● DATASET:
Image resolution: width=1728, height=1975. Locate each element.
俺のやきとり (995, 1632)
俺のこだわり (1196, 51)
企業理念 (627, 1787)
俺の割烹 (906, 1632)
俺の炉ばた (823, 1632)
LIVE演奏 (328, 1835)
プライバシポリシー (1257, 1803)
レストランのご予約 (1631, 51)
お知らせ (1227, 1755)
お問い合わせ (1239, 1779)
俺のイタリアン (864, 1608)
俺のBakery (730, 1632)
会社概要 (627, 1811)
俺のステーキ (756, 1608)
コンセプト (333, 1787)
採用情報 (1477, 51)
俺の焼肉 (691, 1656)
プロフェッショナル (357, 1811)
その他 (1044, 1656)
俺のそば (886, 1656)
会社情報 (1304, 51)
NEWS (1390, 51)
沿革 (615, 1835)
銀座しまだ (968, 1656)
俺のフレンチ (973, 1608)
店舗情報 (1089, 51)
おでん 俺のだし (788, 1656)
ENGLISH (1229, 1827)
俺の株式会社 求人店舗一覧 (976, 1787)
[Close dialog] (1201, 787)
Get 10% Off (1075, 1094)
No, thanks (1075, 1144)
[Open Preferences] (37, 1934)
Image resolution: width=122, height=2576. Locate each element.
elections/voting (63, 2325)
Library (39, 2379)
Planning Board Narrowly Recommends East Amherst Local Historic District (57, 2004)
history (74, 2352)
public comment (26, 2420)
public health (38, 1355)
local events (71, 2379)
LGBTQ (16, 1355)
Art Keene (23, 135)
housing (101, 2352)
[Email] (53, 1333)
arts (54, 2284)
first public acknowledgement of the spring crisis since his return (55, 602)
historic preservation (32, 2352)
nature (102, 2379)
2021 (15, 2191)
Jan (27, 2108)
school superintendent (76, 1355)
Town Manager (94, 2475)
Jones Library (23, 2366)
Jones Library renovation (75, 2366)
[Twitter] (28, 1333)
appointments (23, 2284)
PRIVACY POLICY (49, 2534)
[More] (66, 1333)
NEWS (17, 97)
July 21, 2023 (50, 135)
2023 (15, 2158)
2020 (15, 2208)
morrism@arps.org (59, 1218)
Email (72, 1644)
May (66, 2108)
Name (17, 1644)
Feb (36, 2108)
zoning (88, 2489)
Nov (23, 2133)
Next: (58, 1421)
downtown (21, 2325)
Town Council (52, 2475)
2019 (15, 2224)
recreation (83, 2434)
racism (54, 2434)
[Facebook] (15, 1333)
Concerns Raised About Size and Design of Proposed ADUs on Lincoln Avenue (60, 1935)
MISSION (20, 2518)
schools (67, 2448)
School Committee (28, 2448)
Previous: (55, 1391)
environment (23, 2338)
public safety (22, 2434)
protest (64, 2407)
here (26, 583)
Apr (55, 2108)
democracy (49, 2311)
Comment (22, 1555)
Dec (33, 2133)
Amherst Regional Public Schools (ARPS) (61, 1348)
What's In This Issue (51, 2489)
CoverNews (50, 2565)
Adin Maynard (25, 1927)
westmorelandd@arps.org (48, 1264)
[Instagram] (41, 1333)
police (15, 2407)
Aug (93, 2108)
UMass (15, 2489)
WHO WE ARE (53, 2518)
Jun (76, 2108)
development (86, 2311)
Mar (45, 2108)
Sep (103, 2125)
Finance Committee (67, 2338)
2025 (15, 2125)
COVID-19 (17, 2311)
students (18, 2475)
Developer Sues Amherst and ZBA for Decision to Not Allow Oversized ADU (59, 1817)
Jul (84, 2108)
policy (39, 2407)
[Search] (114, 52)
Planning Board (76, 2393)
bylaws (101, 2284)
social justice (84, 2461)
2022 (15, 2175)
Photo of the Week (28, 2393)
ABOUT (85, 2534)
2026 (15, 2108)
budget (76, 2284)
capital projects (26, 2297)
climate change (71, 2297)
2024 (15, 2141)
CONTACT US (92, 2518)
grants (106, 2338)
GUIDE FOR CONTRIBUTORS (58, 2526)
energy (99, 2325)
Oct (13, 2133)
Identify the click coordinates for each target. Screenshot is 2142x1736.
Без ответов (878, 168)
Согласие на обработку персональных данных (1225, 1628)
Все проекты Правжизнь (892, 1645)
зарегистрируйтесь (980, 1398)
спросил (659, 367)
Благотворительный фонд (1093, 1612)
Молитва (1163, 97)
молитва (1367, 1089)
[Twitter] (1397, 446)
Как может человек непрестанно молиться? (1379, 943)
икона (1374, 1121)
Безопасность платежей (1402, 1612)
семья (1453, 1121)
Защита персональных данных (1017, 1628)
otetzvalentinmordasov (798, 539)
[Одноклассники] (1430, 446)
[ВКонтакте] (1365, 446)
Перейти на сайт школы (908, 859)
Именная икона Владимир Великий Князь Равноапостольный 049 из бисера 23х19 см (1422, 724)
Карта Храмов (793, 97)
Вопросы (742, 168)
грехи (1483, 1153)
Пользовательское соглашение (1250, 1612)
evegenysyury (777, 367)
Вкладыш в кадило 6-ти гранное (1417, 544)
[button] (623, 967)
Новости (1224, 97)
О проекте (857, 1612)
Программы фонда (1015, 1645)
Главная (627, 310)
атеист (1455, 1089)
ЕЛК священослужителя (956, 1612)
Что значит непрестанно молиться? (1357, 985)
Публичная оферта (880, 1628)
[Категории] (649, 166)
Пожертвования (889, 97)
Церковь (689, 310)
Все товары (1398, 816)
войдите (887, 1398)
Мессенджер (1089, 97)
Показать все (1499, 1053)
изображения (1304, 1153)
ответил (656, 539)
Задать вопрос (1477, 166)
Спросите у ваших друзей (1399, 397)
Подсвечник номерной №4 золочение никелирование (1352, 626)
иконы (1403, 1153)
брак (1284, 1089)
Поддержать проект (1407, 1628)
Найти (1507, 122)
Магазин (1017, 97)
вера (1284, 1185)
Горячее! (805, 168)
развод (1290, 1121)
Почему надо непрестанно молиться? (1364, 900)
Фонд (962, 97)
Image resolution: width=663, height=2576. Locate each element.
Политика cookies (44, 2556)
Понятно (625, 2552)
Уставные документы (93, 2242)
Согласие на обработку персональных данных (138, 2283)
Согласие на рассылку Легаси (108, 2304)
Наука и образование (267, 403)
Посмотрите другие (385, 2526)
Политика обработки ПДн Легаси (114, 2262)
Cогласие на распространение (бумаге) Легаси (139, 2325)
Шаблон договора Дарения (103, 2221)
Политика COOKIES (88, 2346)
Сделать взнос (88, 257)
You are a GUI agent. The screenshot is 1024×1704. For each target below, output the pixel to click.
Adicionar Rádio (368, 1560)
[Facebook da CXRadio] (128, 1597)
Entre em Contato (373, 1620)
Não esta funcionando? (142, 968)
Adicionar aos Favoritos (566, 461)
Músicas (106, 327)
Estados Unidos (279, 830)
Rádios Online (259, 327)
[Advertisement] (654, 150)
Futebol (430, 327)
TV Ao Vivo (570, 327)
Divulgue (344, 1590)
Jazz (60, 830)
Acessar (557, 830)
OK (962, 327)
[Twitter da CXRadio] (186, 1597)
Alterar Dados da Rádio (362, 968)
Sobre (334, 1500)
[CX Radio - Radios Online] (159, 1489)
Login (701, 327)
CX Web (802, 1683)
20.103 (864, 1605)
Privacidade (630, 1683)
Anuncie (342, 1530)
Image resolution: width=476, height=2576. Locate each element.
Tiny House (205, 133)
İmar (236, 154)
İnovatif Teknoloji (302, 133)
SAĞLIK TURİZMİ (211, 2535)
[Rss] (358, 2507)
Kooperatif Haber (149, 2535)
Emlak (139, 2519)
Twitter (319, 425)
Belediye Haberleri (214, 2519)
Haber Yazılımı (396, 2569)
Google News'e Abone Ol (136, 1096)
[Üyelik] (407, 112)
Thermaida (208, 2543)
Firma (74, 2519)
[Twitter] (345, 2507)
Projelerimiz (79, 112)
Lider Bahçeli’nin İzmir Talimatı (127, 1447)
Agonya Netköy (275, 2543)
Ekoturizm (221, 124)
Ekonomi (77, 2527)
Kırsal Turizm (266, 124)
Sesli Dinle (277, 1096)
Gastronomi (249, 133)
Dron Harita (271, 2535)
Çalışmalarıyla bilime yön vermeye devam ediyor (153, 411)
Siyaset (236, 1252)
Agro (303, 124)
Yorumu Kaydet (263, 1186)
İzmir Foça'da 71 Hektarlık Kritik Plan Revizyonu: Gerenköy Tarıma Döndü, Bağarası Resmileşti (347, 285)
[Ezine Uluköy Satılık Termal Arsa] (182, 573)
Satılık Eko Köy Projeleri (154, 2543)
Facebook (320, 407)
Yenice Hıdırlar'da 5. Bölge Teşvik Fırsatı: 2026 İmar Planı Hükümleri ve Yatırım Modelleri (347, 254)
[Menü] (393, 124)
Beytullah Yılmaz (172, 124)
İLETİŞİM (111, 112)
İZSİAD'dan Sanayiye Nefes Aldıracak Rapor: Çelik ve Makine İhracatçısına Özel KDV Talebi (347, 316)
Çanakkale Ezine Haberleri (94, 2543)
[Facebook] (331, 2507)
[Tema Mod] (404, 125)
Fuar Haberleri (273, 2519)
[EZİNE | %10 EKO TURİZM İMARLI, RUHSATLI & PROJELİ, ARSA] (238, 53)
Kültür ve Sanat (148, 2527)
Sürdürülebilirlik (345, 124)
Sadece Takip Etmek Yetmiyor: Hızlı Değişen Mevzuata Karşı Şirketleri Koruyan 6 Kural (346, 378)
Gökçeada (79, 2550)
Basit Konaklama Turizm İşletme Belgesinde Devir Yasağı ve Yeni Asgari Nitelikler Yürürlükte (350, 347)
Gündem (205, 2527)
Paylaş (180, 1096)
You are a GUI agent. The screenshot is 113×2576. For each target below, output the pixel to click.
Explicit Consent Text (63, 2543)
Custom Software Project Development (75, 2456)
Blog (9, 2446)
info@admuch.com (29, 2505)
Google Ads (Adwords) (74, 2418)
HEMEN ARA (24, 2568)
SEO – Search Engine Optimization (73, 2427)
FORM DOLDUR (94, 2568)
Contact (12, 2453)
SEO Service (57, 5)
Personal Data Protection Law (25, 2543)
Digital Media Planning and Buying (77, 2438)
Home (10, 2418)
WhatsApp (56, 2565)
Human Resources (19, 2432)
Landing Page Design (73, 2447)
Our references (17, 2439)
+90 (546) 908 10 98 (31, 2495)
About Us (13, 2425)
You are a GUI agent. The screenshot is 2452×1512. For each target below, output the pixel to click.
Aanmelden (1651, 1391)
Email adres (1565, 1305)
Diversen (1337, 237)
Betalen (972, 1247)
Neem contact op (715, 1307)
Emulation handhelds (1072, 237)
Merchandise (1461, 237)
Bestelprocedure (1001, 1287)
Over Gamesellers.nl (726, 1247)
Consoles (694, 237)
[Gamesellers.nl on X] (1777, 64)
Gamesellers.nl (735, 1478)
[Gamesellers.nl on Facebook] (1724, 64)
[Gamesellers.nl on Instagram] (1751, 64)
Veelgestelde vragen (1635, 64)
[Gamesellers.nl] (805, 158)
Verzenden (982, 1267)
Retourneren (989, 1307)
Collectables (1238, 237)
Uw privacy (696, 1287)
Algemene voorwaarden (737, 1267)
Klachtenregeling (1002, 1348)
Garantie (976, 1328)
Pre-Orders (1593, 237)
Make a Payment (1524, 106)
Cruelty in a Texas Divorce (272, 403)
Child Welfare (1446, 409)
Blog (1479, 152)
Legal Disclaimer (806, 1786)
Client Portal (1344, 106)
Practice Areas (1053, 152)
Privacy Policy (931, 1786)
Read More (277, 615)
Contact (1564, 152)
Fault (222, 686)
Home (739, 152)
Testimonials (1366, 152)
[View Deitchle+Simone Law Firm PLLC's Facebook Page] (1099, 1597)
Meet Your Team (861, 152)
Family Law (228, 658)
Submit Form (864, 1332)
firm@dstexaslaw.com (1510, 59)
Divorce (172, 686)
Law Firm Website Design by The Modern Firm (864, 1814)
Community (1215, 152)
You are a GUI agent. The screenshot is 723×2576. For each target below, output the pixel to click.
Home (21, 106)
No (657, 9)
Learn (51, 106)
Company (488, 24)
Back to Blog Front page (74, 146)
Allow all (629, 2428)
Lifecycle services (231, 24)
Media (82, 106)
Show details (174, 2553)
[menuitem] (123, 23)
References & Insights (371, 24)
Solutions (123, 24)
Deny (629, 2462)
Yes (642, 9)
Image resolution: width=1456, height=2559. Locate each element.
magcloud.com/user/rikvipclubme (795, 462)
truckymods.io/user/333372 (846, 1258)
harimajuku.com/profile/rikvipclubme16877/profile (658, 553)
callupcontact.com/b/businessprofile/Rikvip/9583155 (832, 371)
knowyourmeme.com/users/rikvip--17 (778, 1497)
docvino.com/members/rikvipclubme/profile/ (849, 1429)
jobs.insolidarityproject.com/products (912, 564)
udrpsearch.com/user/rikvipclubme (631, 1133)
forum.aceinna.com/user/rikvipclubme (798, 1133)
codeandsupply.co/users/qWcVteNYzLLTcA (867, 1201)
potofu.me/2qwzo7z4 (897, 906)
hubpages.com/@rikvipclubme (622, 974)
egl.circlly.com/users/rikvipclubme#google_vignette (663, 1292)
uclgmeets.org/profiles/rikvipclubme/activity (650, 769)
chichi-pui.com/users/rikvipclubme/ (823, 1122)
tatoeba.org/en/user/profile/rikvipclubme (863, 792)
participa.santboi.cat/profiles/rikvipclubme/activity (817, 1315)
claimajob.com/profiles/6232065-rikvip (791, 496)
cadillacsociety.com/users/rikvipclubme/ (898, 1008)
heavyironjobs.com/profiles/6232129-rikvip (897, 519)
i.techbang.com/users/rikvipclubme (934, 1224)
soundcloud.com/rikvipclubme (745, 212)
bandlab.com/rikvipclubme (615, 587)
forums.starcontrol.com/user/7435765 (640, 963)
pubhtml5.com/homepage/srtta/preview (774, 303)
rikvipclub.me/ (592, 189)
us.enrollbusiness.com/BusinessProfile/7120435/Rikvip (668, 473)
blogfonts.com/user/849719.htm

● WORK INSTRUCTION:
Copy out the range of lines above starting at the line with "Kültür ve Sanat (148, 2527)" and ending at the line with "Explicit Consent Text (63, 2543)", exactly and including both.

● EXERCISE SOLUTION:
Kültür ve Sanat (148, 2527)
Sürdürülebilirlik (345, 124)
Sadece Takip Etmek Yetmiyor: Hızlı Değişen Mevzuata Karşı Şirketleri Koruyan 6 Kural (346, 378)
Gökçeada (79, 2550)
Basit Konaklama Turizm İşletme Belgesinde Devir Yasağı ve Yeni Asgari Nitelikler Yürürlükte (350, 347)
Gündem (205, 2527)
Paylaş (180, 1096)
You are a GUI agent. The screenshot is 113×2576. For each target below, output the pixel to click.
Explicit Consent Text (63, 2543)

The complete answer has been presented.